Keating was chancellor from 1998-2008. He died May 10 in Palm Springs, Calif., from complications of a rare leukemia, the university announced Thursday — an announcement that was delayed at the request of family.
“When I joined the university, the consistent message I heard as I met friends and advocates of UW-Parkside was the value of Chancellor Keating’s encouragement and support for strong connections with businesses and organizations throughout southeastern Wisconsin,” current Chancellor Debbie Ford said in a statement. “Jack Keating built a new level of student success, student opportunity, and community engagement at UW-Parkside.
“Jack was proud to be a Ranger and a proud fan of Ranger athletics. I am told he especially enjoyed watching Ranger baseball games.
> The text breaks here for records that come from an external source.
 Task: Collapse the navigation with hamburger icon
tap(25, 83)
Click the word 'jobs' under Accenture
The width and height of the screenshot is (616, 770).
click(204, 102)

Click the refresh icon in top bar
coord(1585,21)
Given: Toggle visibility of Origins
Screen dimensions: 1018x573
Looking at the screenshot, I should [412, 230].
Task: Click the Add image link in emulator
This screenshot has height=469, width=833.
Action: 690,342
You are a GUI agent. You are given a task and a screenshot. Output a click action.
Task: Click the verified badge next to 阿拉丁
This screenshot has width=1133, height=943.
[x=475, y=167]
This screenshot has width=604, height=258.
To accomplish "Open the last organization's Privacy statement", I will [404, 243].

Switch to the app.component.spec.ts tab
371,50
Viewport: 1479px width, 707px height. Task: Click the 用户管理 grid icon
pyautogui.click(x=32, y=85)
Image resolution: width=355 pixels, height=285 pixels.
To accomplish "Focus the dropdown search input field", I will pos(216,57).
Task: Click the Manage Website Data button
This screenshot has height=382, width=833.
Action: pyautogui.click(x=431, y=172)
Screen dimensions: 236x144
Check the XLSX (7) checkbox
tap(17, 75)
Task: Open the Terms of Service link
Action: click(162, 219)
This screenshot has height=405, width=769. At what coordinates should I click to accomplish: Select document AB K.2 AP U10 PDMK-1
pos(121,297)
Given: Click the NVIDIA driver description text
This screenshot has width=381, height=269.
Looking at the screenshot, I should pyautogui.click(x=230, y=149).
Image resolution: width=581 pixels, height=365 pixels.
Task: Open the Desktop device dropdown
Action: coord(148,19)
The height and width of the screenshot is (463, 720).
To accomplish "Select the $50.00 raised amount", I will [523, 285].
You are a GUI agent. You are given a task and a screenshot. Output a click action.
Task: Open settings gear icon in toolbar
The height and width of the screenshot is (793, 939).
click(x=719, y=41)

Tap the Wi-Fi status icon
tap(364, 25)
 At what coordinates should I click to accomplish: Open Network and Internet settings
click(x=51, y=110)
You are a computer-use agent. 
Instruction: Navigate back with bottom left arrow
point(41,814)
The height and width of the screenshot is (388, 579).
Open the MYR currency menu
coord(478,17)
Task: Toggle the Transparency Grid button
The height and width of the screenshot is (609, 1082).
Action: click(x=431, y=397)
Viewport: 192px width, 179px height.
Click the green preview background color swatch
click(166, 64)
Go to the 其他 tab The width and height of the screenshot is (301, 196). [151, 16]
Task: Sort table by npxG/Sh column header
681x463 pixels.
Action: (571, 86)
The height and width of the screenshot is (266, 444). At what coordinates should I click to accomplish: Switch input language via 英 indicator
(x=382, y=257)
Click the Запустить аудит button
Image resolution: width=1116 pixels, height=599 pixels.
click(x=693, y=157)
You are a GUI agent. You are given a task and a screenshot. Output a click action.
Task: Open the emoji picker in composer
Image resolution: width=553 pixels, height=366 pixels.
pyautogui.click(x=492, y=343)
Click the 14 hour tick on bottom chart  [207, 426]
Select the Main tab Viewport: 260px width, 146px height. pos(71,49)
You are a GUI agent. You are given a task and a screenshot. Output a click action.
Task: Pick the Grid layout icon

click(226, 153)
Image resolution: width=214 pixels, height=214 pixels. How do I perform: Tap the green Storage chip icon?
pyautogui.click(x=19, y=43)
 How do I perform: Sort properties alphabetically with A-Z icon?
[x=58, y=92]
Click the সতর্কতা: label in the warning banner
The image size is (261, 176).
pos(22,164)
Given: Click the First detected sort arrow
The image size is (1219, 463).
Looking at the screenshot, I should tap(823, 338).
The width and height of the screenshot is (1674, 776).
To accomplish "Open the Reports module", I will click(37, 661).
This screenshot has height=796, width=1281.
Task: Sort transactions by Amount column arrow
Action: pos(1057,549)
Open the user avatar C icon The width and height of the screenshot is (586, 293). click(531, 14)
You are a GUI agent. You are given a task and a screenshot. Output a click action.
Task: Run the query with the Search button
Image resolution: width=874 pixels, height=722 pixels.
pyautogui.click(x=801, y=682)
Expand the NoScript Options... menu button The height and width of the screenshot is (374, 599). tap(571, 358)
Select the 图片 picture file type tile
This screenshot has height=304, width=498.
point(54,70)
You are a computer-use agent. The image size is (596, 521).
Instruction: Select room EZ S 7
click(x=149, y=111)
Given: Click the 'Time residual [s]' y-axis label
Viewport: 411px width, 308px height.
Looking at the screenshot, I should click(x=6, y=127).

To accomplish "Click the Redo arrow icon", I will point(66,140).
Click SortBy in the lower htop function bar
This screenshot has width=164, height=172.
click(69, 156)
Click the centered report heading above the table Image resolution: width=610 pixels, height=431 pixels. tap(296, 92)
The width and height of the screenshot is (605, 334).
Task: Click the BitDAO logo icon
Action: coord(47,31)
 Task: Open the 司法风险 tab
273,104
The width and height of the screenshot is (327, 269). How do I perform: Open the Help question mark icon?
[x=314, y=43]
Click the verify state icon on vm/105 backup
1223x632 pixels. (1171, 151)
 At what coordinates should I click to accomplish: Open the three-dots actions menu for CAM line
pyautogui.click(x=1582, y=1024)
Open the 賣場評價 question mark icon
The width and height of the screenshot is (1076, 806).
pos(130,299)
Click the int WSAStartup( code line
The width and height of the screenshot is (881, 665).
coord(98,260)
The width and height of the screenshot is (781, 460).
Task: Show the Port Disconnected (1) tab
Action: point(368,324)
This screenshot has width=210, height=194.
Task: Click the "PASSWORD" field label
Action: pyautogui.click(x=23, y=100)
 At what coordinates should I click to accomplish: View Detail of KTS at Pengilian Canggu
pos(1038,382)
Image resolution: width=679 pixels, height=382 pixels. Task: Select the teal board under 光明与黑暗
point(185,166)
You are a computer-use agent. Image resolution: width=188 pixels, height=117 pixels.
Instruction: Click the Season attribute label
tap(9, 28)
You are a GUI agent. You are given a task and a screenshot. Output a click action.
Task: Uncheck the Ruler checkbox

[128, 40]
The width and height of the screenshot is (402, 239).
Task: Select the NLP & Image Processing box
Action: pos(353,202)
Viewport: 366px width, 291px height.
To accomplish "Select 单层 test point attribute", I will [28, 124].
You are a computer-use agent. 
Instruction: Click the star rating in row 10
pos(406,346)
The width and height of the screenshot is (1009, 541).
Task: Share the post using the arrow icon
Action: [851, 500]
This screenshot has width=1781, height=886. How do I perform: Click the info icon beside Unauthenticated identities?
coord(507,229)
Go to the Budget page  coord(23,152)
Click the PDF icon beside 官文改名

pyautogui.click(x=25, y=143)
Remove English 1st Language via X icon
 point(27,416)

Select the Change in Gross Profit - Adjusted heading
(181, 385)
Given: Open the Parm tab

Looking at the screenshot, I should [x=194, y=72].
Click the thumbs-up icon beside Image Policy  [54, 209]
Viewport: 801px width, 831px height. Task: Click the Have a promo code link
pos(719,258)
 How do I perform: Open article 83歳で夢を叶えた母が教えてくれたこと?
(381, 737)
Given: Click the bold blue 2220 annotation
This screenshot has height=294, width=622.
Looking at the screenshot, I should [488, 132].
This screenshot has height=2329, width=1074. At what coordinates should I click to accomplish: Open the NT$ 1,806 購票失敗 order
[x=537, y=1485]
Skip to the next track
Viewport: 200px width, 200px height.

“The UW-Parkside learning community is saddened by his passing and we extend our deepest sympathy to Jack’s wife, Pam Keating, and his entire family,” Ford said.
Keating’s age at the time of his death was not provided, but he was believed to be in his late 70s.
During Keating’s Parkside tenure, he brought to campus several new academic programs, including criminal justice and digital arts. He also played a key role in the construction of a new residence hall and expanded communications and arts building by securing $4.5 million in private donations.
Becoming more integrated with the community was one of his primary goals, he told The Journal Times in 2008. His most gratifying experiences were seeing timid freshmen develop into confident, mature seniors, he said.
“The growth they have in four years is almost startling,” Keating told the newspaper after he announced his retirement.
Keating was recruited by the Cincinnati Reds organization, but instead entered the Society of Jesus (Jesuits) in 1955 and was ordained a Catholic priest in 1967, according to his obituary. But he subsequently left the society to marry his wife, Pam, in 1969.
Keating had a varied academic career before coming to Parkside, teaching psychology courses, serving on the University of Washington’s Indian Studies Committee and moving into administrative roles at Washington and the University of Alaska-Fairbanks.
He was recruited to lead several universities, but chose Parkside because of the university’s “foundation commitment to research, with concomitant excellent in faculty preparation,” according to the obituary.
A rosary and wake for Keating was held May 12. A funeral mass will be celebrated by Jesuit classmates and friends on June 25 at St. Ignatius Catholic Church in Keating’s hometown of San Francisco.
Another Mass of Christian Burial will be celebrated in Seattle, where the family lived for more than 20 years, and where the couple’s son, Jake, and his wife, Wendy reside.